Snowbirds struggle with the time scale here. We Floridians, for instance, don't generally need to be anywhere soon. The line at the local Publix glaciers along because the cashiers like to chat with the clientele. Before I became a Native, I chafed at the delay. But when my turn came, the cashier, who turned out to be a sweet southern belle, chatted with me as well. She didn't seem to care that I was not yet a Native. Our New York snowbirds especially find this adjustment challenging. Folks in New York don't chat.
But I'm not here to talk about history or snowbirds. Florida Natives know at this time of year that - Bucs aside (Go Bucs!) - there is only one subject worthy of serious scrutiny: how's the oyster crop? Crassostrea virginicus. The same Eastern oyster that thrives from Malpeque Bay to Blue Point, Long Island to Chicoteague Island, Virginia, C. virginicus reaches perfection in the waters off Apalachicola on Florida's panhandle.
Apalachicola is back in business. I popped into Crabby Bill's last week, and the oysters were merely very good.
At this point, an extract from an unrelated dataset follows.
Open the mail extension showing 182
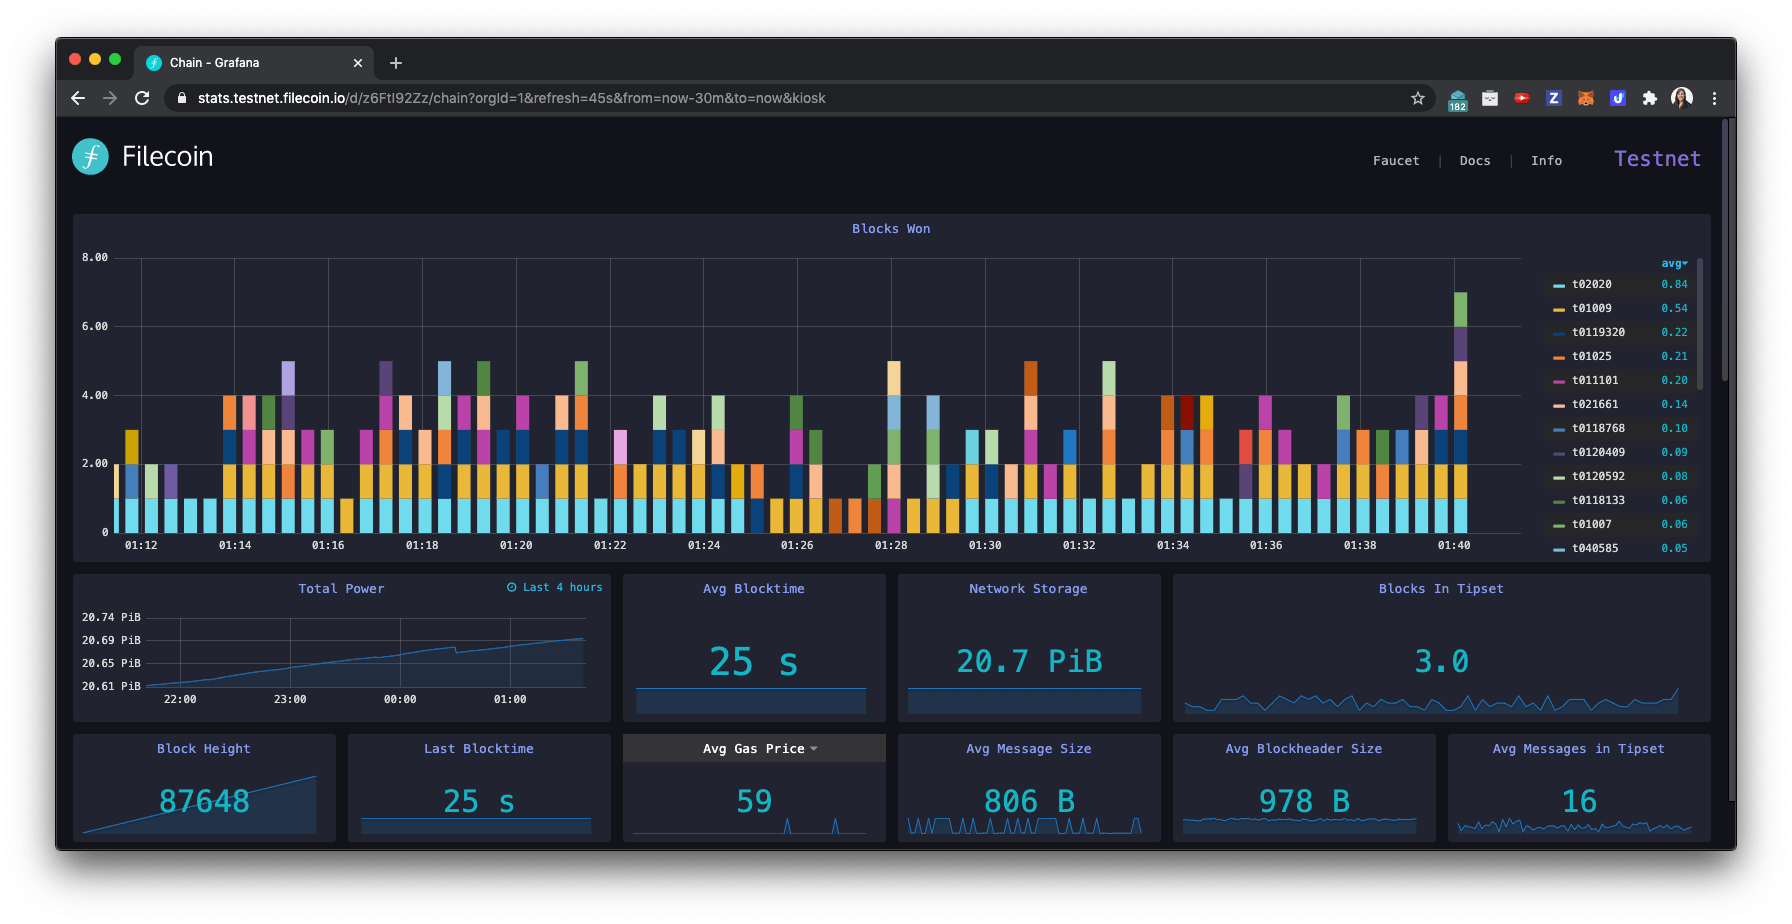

Earlier tonight, they were better still: fat and sweet, swimming in icy oyster liquor and happy-looking, verging on outstanding. I was pretty happy-looking myself after two dozen of the little darlings. On the half-shell. Nekkid. (Not me - the oysters.)
But - but - but - THE OIL SPILL!! Yeah, I know. There's oil out there somewhere. Well, there weren't no oil in my dinner tonight. The news shouters have failed to mention that virtually the entire Florida coastline completely escaped the oil spill. Including - thank you, God - Apalachicola Bay.
C. virginicus will only get fatter and sweeter as the season proceeds. Life on the Gulf is good. Did I mention that a dozen on the half-shell at Bill's cost me the princely sum of $6.99, complete with freshly grated horseradish, which I snubbed. After all, we Natives do it nekkid.